All human nature vigorously resists grace because grace changes us and the change is painful. Flannery O’Connor
I have been looking for evidence of Grace this Lent, finding it tucked away in many of my quotidian tasks, but I never getting too far away from the grief and pain of the world as we are living it now. I have been deeply grateful for the Grace that keeps pouring out, even as I grieve for the places where Grace has not seemed to break through.
Here is my Lenten Lament:
- I grieve for the many in this world, in my world, who are suffering with so many wounds, hurts and slights–for the lonely, for the unchosen, for the hungry and cold, for the disillusioned, for the betrayed…and I realize that the list of sufferings in this world are endless.
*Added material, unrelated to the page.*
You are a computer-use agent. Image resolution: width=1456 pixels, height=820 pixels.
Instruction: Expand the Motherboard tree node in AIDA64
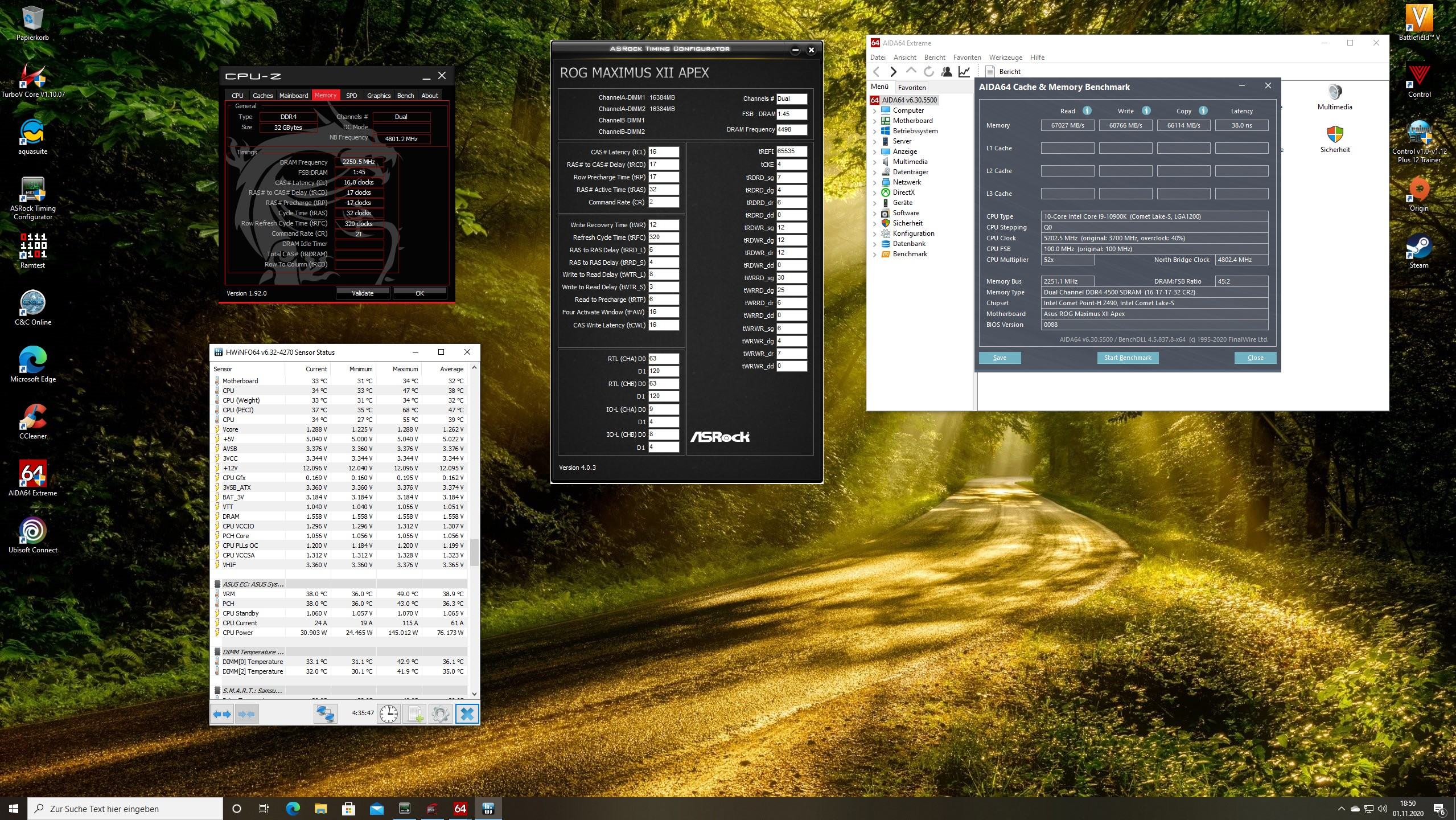pos(875,121)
I grieve that this is so!
- I grieve for the deep rooted fear, and hate and cruelty that seem so public, so persistent, so pernicious, and I wonder how it gets so deep hardwired a person, in a culture, and pray that it be taken away.
- I grieve for the persons so uprooted, displaced and undone by war, by lies, by collapse, by disease.
- I grieve for the uneven allocation of resources in this world, where so few have so much, and so many have so little; I lament my participation in systems that perpetuate this inequity.
- I grieve for the pain that persists–in body, in mind, in soul, in relationships, and lament the diminishment of spirit that accompanies that pain.
- I lament the sins of ancestors–my own and others–who have perpetuated racism, sexism, elitism, exceptionalism, and all other forms of exclusion, dehumanization and oppression, and I pray that I will call out, repent, change my own attitude and behaviors to be more Christlike–healing, including, compassionate, and far reaching.
As I write and pray, I realize that this prayer could go on without end, and maybe it should become a constant part of my prayer practice. Walter Brueggemann calls me to what he calls ‘this prophetic task” to counter our denial and to acknowledge our real losses, both for our connection to God’s world, and to clear the way for Hope to come again. In this second half of Lent, Anne Lamott reminds me that “Grace bats last!” but it does come again. Thanks be to God!